- _YOUR OBJECTIVE_: Records follow. Select each line holding "Viewport".

- _PROVIDED DATA_:
▬▬▬▬▬▬▬▬▬▬

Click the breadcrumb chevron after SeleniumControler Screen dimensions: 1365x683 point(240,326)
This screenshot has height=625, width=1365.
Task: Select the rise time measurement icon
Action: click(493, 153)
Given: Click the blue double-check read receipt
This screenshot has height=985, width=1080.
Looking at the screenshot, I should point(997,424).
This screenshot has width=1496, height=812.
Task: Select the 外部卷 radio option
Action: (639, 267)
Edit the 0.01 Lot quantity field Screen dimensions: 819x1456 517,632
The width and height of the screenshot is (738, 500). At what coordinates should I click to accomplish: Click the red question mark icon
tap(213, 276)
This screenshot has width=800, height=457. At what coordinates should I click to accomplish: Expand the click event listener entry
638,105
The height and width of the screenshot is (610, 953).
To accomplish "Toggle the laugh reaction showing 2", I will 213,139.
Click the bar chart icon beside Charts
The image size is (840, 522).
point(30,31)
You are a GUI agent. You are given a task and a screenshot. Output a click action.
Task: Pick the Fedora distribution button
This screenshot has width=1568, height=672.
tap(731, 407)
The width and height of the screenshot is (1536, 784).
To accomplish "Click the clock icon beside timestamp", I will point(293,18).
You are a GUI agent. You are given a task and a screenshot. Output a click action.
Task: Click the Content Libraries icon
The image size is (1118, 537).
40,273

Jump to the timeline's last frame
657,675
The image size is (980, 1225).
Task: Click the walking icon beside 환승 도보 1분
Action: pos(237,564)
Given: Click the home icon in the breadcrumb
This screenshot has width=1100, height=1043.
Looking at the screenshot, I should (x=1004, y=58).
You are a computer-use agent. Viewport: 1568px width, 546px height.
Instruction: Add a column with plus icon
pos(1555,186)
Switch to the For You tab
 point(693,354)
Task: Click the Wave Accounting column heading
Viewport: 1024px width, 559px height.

▬▬▬▬▬▬▬▬▬▬

- _TASK SOLUTION_:
You are a computer-use agent. Viewport: 1568px width, 546px height.
Viewport: 1024px width, 559px height.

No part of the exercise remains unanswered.